Kimi Antonelli à Monza a mis sa Q3 au service de George Russell et compte sur un renvoi d’ascenseur lorsque les rôles s’inverseront chez Mercedes.
Kimi Antonelli à Monza au service de Russell
La pénalité moteur, qui envoyait l’Italien en fond de grille, a donné à Mercedes une occasion claire de maximiser la séance de l’autre voiture. Lors des deux tentatives de George Russell en Q3, Antonelli l’a précédé dans la ligne droite principale pour lui offrir l’aspiration, puis s’est écarté.
Le plan a fonctionné : Russell a signé le deuxième temps, derrière Pierre Gasly. Antonelli, lui, n’a bouclé qu’un seul tour compétitif pour son propre compte et occupait le septième rang avant l’application de sa pénalité.
« Je devais faire mon travail, qui consistait à aider George », a-t-il expliqué. Le leader du championnat a reconnu le caractère inhabituel de ce programme lors des qualifications de son Grand Prix à domicile. Mercedes et ses pilotes l’avaient toutefois défini à l’avance.
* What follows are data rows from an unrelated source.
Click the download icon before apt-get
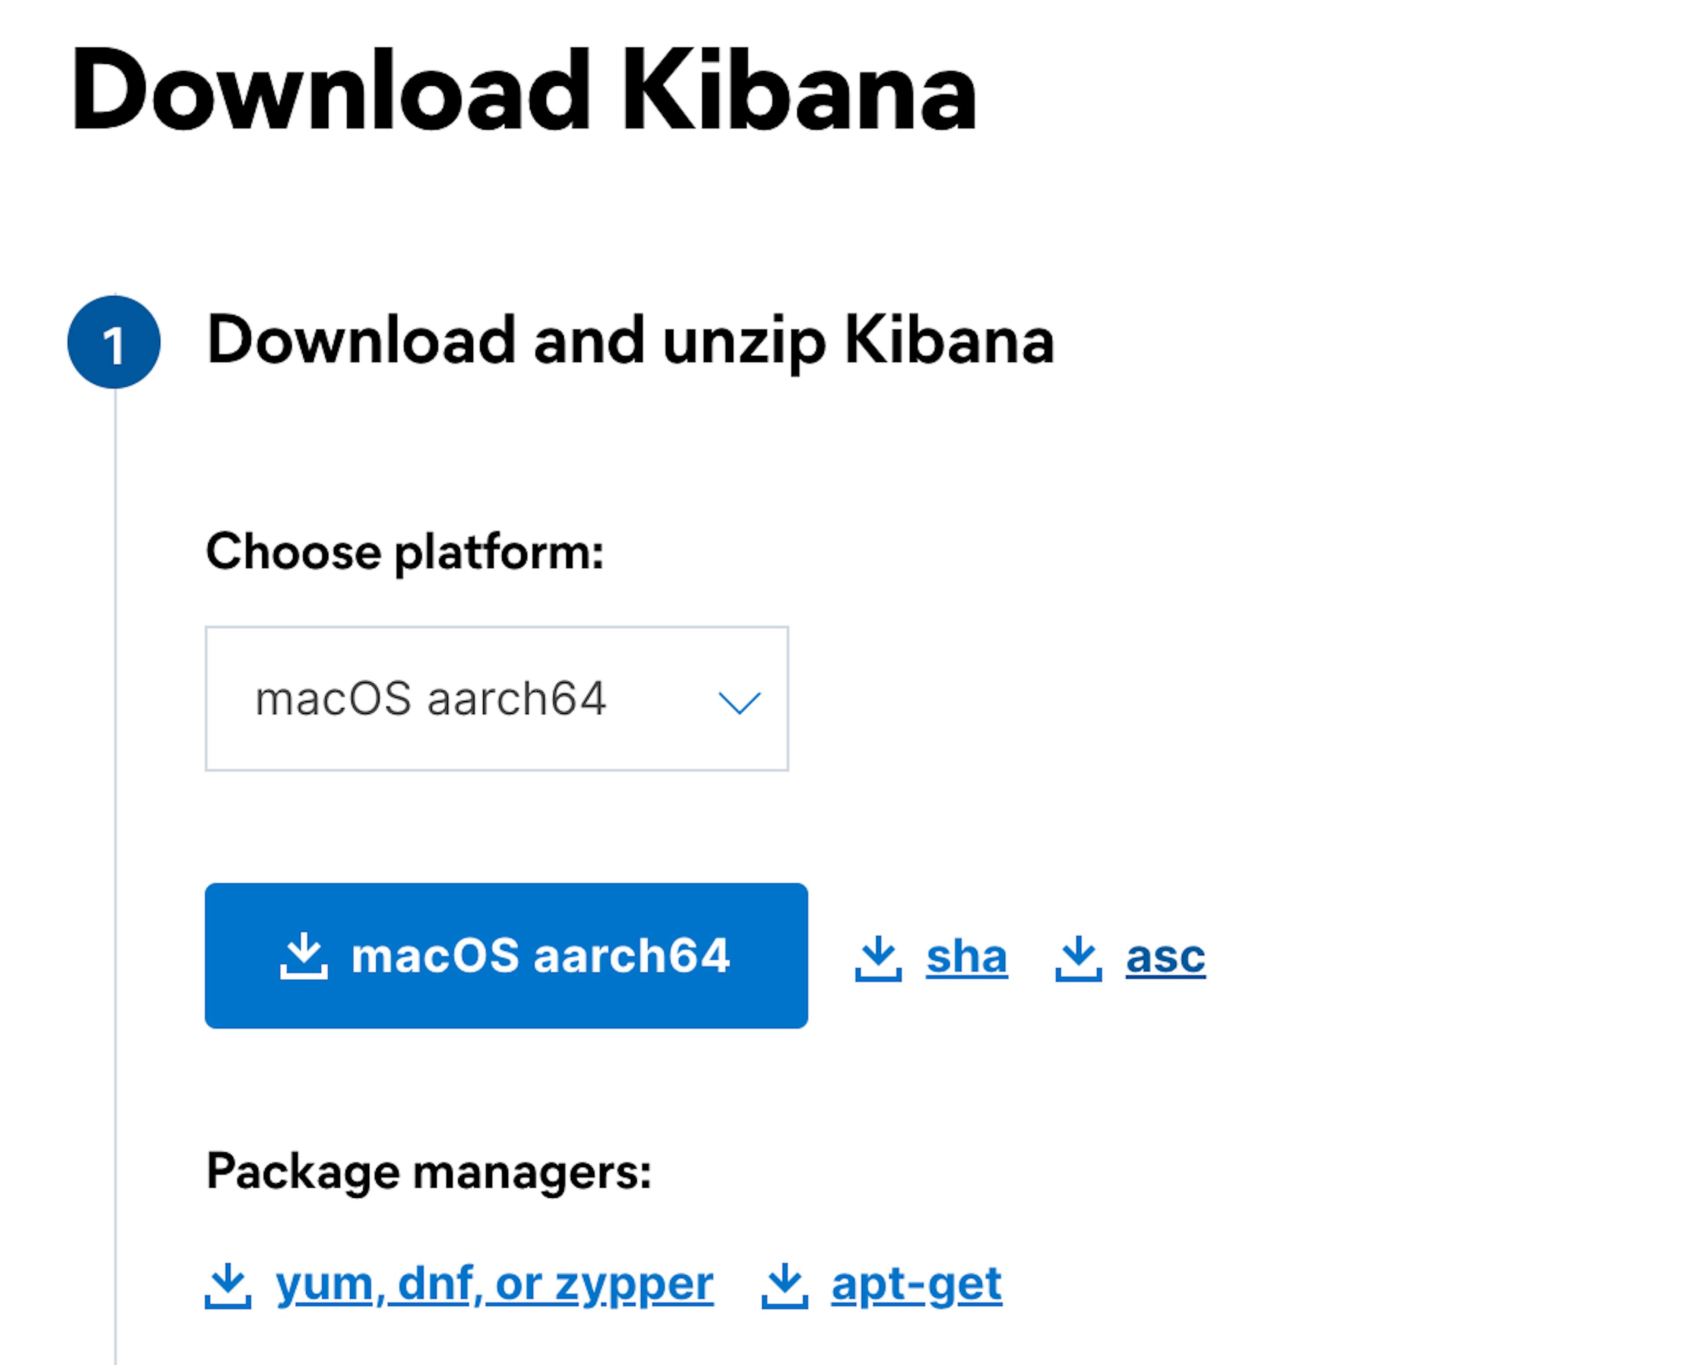 784,1282
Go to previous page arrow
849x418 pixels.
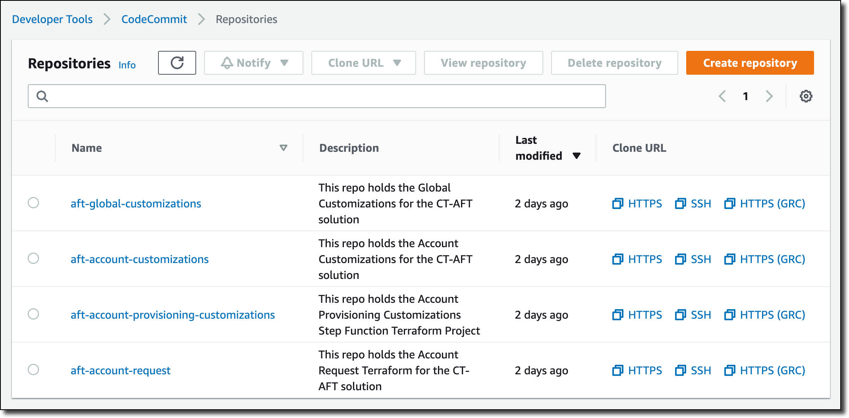[x=722, y=96]
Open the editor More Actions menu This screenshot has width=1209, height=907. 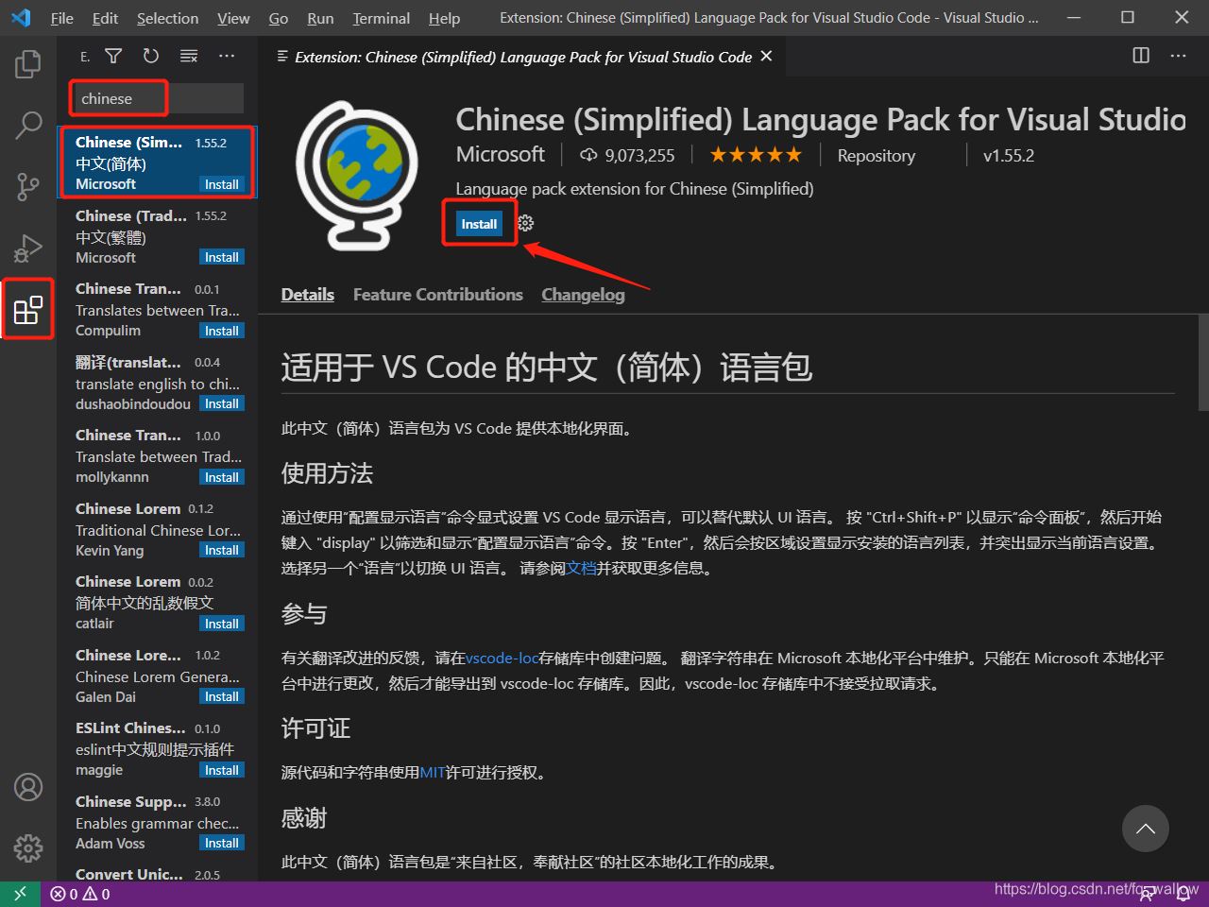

Un accord sensible entre deux rivaux pour le titre
Le principe de réciprocité s’était déjà appliqué à Zandvoort. Mercedes avait alors demandé à Russell de laisser passer Antonelli, chaussé de pneus plus frais. L’Italien attend donc le même traitement lorsque son équipier devra utiliser des éléments supplémentaires de son unité de puissance.
« Quand ce sera son tour, nous en parlerons. Nous sommes très clairs là-dessus », a prévenu Antonelli. Cette attente est d’autant plus sensible que les deux équipiers se disputent le titre : l’Italien possède 59 points d’avance sur Russell.
Russell admet que leur relation a changé depuis qu’ils sont devenus des rivaux directs au championnat, sans pour autant basculer dans l’hostilité. Chez Mercedes, la priorité à l’équipe reste la règle. Elle a favorisé le Britannique à Monza, mais pourrait devenir plus délicate à appliquer si rendre la pareille réduisait ses propres chances de titre.